Even assuming cache-cold lines (which they are most of the time) and
taken thousands of times that's at most a few milliseconds IMO.
In fact, most of the actual vmap() related overhead should be
well-cached (the kmalloc bits) - the main cost should come from trashing
through all the instruction sites and modifying them.
i just measured the actual costs, and the UP/SMP offline/online
transition time (with Jiri's patch applied) is:
# time echo 0 > /sys/devices/system/cpu/cpu1/online
real 0m0.116s
user 0m0.000s
sys 0m0.008s
# time echo 1 > /sys/devices/system/cpu/cpu1/online
real 0m0.095s
user 0m0.000s
sys 0m0.069s
with your fixmap patch:
# time echo 0 > /sys/devices/system/cpu/cpu1/online
real 0m0.110s
user 0m0.001s
sys 0m0.003s
# time echo 1 > /sys/devices/system/cpu/cpu1/online
real 0m0.099s
user 0m0.000s
sys 0m0.072s
(i ran it multiple times and picked a representative run)

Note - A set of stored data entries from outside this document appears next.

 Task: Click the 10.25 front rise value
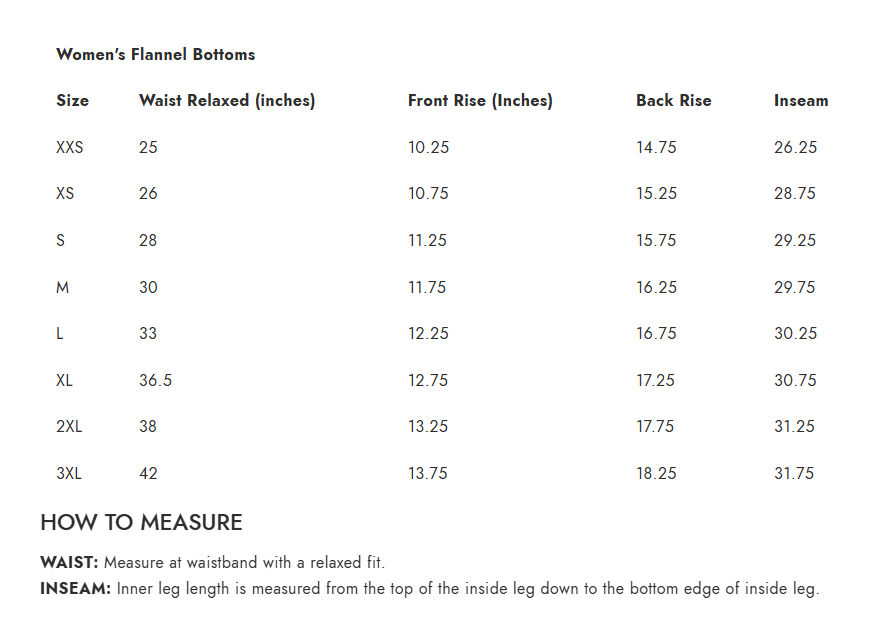click(x=428, y=147)
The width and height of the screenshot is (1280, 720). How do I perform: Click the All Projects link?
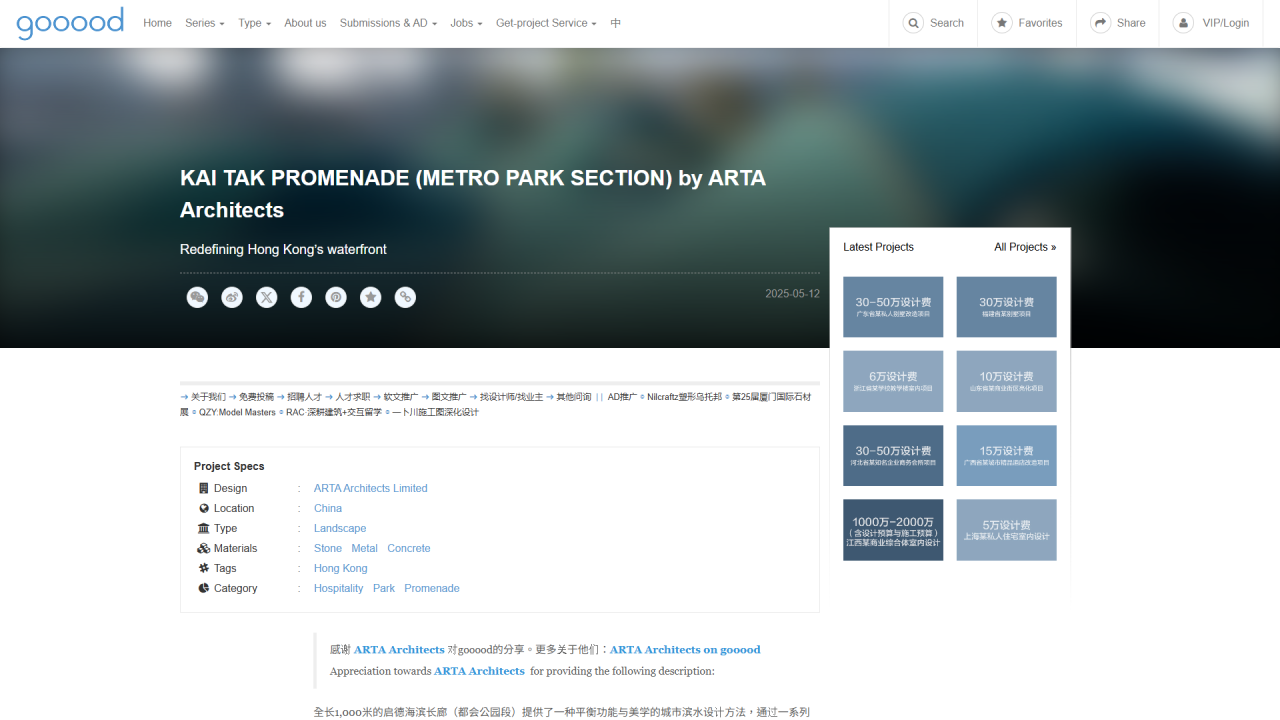[x=1024, y=247]
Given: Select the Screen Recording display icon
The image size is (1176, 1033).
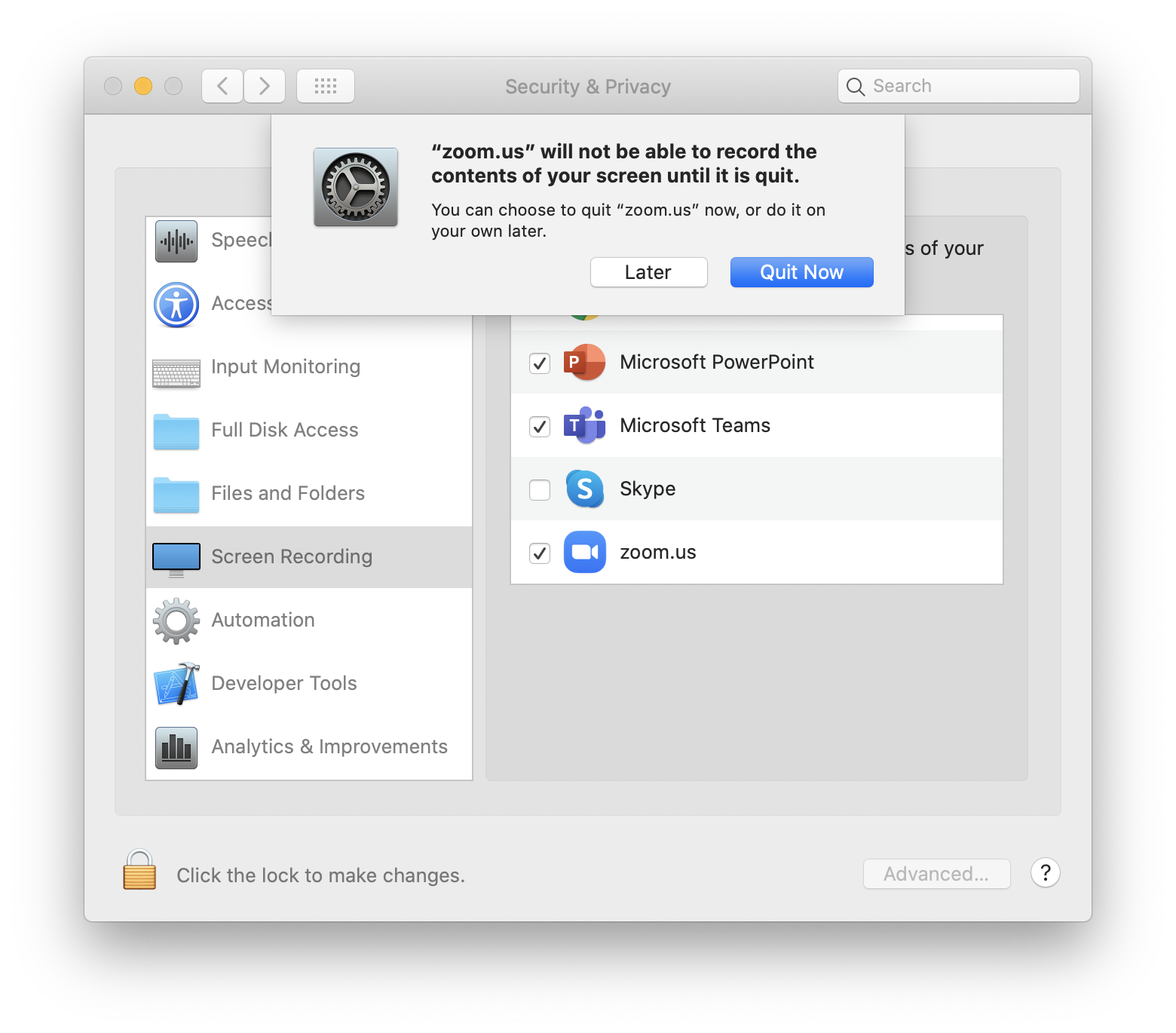Looking at the screenshot, I should coord(176,556).
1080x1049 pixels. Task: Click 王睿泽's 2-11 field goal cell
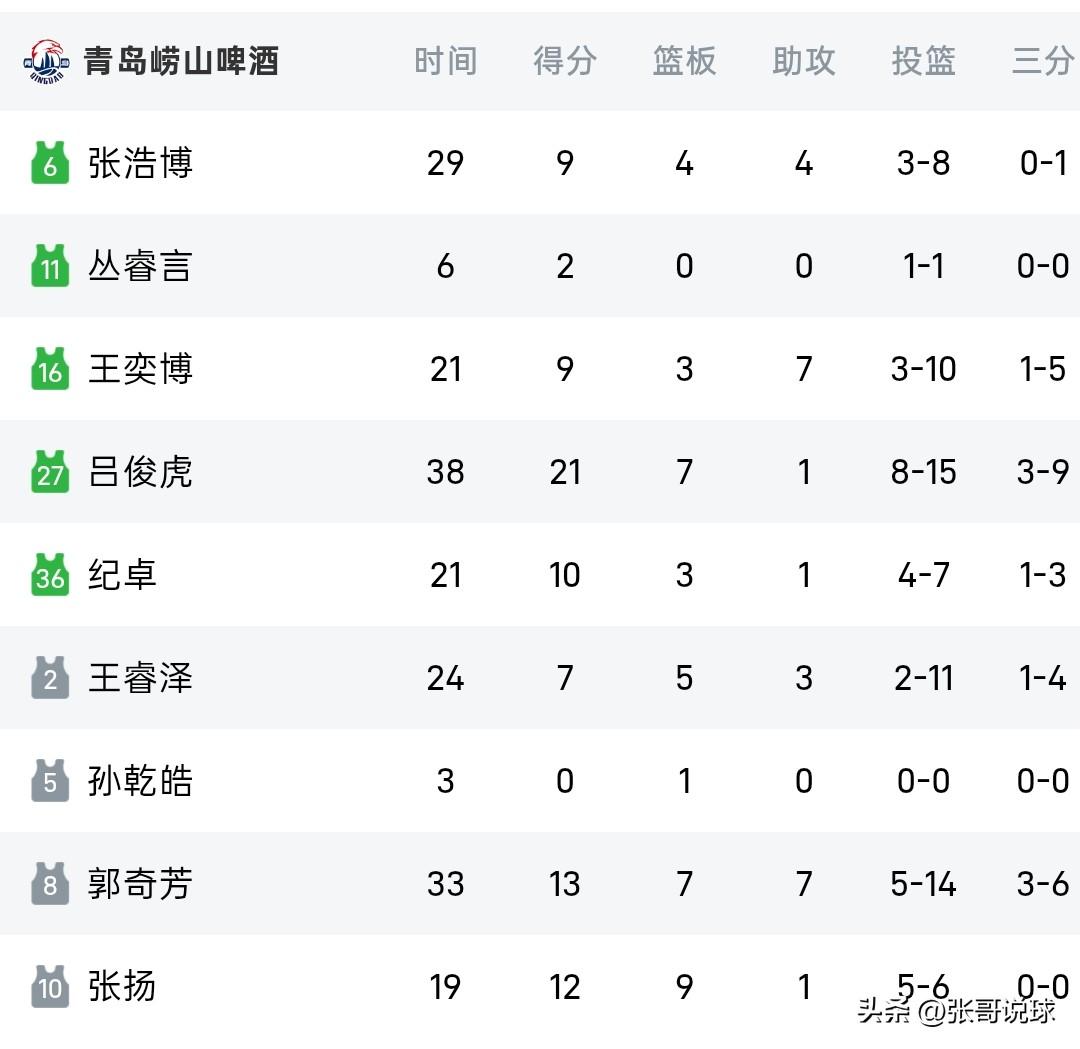pos(923,678)
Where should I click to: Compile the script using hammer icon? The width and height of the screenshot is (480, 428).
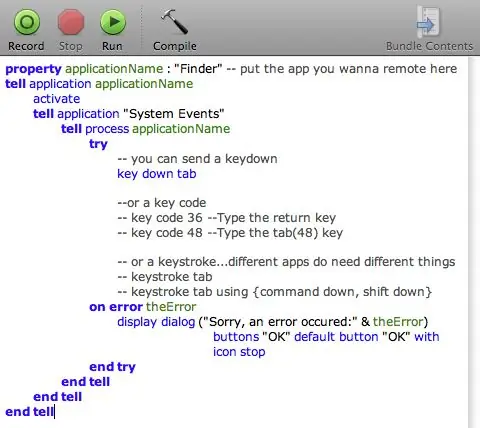175,21
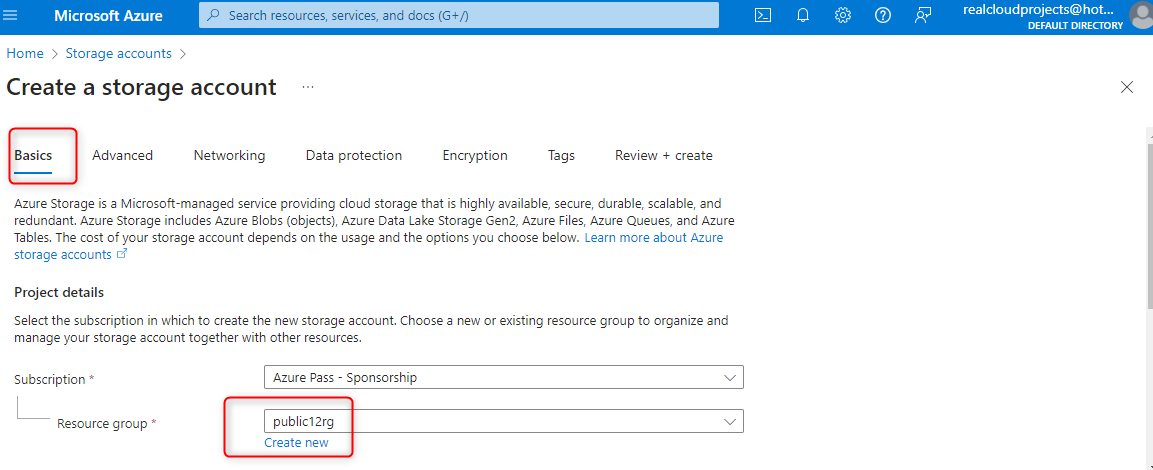The height and width of the screenshot is (470, 1153).
Task: Close the Create a storage account pane
Action: click(x=1127, y=87)
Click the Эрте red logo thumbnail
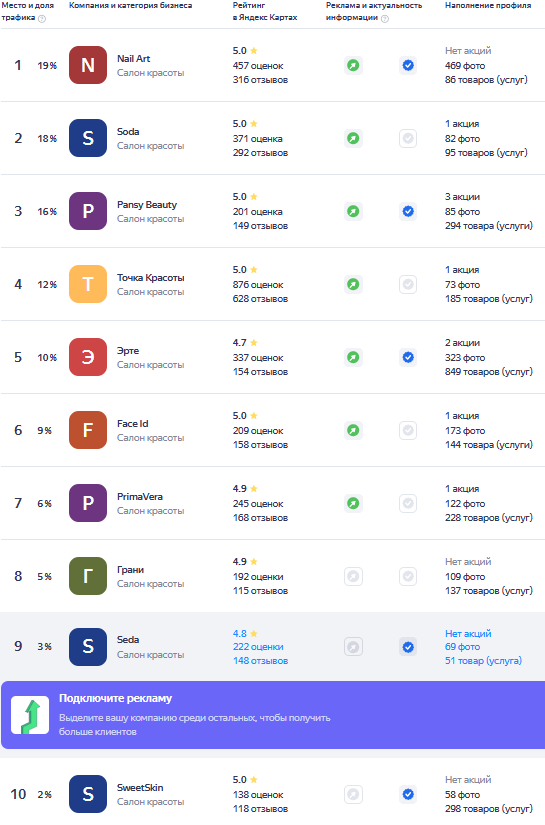Screen dimensions: 545x825 pos(88,357)
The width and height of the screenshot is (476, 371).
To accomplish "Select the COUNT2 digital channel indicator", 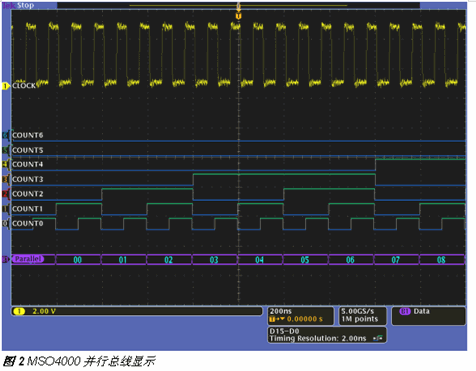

i also did a third control run with a kernel that had
alternative_instructions() disabled. The offline/online cost is:
# time echo 0 > /sys/devices/system/cpu/cpu1/online
real 0m0.108s
user 0m0.000s
sys 0m0.000s
# time echo 1 > /sys/devices/system/cpu/cpu1/online
real 0m0.096s
user 0m0.000s
sys 0m0.068s
_perhaps_ there's a decrease in time but i couldnt say it for sure,
because in the 'go online' case the numbers are so similar.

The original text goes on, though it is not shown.